Dataset entries
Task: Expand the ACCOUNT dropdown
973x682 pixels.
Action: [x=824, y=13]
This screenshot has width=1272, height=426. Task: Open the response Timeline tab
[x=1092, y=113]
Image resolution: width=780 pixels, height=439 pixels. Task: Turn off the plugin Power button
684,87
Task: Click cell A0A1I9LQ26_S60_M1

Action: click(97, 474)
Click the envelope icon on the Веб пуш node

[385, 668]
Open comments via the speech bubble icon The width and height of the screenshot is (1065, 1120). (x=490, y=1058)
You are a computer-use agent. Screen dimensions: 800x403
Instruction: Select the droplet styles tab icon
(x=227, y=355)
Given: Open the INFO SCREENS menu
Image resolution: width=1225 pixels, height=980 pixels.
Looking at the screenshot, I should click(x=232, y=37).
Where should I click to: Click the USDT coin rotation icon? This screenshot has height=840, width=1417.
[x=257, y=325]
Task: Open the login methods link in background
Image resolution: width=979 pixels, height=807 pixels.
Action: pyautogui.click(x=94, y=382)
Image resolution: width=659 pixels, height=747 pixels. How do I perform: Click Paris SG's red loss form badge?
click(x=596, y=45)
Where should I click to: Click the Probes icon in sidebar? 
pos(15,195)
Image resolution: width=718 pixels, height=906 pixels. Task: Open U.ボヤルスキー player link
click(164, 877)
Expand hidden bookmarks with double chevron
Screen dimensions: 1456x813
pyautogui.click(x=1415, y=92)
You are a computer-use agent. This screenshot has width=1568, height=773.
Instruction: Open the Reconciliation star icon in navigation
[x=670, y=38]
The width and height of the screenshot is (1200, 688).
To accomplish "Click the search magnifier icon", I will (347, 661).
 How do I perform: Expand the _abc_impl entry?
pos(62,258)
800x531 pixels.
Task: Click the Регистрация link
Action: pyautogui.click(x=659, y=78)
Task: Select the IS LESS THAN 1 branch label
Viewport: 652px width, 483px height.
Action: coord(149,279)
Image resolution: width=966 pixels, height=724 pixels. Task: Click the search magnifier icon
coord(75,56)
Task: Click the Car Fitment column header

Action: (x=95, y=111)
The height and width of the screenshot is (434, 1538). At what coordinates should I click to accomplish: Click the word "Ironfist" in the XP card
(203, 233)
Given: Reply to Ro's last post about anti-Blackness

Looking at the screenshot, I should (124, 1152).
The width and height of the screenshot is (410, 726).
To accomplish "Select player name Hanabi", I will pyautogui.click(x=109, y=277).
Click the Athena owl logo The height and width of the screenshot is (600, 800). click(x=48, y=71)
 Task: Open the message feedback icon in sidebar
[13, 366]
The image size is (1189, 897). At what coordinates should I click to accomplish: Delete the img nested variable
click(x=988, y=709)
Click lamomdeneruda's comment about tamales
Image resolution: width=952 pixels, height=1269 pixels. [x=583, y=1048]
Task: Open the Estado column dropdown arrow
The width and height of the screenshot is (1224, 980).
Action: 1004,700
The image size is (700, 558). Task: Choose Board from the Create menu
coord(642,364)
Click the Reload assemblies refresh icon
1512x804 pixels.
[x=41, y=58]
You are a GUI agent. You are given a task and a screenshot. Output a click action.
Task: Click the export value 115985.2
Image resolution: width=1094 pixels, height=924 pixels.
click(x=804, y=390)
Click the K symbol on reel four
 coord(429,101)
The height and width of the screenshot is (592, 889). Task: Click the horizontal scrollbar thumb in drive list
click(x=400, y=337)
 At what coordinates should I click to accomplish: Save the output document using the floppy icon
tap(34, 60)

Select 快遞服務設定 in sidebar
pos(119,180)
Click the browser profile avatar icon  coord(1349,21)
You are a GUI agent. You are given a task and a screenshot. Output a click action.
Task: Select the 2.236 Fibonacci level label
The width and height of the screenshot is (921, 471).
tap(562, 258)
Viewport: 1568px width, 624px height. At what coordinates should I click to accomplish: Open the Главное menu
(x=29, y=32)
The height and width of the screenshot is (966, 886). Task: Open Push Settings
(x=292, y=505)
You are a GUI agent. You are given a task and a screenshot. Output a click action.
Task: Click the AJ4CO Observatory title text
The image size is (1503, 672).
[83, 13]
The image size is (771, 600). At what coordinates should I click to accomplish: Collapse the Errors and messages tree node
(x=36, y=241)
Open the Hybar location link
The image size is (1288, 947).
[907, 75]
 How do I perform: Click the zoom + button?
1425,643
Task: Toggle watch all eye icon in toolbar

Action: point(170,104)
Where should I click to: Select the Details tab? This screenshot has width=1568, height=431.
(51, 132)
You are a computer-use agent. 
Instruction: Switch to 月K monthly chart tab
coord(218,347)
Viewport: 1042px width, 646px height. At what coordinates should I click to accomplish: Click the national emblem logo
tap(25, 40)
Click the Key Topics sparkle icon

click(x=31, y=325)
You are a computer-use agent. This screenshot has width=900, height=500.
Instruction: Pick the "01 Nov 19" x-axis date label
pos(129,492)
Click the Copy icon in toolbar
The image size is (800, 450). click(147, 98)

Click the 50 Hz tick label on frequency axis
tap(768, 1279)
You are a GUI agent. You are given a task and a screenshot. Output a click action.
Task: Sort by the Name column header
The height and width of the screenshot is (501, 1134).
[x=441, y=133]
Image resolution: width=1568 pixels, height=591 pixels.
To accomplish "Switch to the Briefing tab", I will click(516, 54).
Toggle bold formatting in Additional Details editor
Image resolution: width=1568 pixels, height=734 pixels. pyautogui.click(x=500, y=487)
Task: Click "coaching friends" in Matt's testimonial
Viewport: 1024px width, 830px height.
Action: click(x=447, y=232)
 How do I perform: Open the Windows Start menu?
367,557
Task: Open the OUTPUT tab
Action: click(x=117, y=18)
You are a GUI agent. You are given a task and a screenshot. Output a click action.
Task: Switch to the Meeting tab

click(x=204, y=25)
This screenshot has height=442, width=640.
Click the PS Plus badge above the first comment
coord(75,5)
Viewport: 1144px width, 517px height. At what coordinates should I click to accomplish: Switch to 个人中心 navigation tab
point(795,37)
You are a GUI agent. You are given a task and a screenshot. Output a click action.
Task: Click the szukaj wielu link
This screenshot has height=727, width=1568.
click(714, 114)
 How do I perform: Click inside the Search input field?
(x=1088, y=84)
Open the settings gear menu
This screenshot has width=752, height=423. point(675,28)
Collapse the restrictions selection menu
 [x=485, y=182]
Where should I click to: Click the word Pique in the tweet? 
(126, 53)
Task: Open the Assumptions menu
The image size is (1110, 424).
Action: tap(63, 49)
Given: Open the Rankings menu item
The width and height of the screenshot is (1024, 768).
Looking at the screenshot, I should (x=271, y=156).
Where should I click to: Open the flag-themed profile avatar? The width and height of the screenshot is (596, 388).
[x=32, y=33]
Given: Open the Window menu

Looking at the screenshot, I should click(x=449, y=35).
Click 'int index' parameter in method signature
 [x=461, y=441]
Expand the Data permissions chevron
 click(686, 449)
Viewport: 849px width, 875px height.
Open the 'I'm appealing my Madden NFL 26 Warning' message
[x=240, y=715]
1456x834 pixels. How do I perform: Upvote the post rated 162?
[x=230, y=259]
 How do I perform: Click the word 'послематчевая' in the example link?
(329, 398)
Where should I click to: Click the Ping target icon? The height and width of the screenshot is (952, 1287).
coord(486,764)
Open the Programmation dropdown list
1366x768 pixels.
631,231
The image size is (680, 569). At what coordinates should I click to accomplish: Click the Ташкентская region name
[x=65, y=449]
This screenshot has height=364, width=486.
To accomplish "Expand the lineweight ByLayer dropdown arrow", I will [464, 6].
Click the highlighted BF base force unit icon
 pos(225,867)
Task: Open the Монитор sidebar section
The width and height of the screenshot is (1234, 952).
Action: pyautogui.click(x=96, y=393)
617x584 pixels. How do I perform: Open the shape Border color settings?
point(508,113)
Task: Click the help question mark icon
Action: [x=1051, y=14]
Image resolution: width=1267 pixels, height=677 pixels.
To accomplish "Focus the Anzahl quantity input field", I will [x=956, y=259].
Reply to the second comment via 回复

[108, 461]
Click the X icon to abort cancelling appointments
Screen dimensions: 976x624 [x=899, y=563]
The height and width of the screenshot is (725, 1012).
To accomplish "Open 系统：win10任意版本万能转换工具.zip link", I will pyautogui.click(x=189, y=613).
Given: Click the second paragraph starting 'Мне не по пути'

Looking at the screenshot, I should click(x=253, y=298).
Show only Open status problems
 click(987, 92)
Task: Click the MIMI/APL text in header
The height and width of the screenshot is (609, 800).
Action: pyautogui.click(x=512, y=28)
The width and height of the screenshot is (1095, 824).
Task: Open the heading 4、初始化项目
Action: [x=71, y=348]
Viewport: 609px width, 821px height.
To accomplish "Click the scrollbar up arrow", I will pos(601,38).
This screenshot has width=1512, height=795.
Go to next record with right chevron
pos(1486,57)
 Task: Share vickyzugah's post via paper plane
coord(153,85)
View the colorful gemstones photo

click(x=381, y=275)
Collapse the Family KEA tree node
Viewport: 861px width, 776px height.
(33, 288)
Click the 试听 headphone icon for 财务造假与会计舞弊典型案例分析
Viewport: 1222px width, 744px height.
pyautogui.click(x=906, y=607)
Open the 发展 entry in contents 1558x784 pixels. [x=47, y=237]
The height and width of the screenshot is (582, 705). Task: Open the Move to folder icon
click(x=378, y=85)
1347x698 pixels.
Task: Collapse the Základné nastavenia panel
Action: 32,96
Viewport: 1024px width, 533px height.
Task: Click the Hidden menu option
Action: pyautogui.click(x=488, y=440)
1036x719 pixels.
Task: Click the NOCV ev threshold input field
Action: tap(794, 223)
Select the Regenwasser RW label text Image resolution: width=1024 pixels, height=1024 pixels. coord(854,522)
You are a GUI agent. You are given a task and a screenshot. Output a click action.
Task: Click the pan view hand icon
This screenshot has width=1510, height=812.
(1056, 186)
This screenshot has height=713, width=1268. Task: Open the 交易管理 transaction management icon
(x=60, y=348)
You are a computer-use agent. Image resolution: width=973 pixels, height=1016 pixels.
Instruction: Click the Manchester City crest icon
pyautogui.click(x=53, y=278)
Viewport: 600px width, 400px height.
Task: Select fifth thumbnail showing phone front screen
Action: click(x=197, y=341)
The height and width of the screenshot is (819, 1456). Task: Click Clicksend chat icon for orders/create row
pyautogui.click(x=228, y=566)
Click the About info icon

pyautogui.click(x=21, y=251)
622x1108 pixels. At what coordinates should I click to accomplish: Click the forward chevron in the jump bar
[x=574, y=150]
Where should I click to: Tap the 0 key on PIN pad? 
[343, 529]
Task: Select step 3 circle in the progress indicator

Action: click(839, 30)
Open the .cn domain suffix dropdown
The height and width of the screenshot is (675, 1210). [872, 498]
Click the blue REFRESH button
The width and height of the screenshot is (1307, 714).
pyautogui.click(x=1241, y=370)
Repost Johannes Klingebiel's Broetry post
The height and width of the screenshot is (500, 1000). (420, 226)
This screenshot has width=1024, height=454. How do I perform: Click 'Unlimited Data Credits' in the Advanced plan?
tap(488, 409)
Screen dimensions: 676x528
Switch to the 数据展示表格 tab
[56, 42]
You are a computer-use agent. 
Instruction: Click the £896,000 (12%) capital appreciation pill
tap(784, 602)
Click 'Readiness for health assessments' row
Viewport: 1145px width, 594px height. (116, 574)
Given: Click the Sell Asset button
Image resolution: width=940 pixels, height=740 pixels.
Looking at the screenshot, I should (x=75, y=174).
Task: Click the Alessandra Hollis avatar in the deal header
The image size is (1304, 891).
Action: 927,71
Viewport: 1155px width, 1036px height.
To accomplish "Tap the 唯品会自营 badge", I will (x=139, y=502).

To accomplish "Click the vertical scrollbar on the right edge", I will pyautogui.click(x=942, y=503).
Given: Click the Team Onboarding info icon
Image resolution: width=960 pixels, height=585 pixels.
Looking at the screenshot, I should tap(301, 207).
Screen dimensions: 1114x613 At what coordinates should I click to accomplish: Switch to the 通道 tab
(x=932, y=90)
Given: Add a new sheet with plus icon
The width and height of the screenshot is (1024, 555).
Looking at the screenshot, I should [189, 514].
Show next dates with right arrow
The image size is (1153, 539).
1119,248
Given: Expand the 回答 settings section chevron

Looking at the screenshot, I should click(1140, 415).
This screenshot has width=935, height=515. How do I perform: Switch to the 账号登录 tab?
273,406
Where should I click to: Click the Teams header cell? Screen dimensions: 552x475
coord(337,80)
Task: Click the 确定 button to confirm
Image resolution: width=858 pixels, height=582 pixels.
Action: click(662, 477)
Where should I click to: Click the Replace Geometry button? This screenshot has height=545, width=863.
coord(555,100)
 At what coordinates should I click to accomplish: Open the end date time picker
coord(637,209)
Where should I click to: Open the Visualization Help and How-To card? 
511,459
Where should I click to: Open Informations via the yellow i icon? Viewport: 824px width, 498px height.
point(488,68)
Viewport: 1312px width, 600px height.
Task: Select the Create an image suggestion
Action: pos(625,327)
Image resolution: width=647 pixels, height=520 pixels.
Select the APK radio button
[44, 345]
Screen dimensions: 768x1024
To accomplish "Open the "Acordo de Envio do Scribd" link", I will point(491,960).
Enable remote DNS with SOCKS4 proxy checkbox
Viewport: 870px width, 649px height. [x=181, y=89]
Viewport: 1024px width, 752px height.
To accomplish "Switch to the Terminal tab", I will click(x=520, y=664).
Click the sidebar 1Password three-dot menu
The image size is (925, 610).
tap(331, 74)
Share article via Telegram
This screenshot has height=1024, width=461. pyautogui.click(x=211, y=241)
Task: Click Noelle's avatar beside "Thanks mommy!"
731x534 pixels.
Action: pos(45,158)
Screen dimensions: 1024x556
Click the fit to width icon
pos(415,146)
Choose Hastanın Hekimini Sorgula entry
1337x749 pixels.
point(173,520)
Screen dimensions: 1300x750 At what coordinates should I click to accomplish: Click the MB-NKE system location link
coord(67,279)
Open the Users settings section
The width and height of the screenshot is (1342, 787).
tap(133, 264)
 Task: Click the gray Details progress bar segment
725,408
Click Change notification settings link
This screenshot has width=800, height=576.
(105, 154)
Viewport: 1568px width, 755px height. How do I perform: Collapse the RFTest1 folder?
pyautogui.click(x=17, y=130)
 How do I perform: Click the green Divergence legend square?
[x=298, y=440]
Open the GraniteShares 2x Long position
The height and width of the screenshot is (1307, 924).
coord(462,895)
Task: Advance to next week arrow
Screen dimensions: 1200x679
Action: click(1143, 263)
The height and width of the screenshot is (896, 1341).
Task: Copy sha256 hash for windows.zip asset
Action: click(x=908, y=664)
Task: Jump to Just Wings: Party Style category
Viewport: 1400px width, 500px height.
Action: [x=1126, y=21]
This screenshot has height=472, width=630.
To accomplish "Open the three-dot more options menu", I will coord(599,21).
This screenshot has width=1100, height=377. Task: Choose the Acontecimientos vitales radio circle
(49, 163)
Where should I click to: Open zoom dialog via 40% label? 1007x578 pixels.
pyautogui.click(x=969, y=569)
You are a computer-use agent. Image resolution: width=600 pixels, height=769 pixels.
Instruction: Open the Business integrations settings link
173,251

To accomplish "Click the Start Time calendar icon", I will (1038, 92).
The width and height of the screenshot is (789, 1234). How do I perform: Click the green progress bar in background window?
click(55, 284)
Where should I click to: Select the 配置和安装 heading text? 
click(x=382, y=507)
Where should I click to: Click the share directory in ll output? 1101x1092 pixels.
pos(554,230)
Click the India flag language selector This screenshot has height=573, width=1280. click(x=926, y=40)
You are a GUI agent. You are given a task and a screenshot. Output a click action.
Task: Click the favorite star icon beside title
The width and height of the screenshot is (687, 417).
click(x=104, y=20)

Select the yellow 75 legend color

- **TO DO**: Note each line above that holds "title", then copy all of them.

- **ANSWER SPACE**:
Task: Click the AJ4CO Observatory title text
Task: Click the favorite star icon beside title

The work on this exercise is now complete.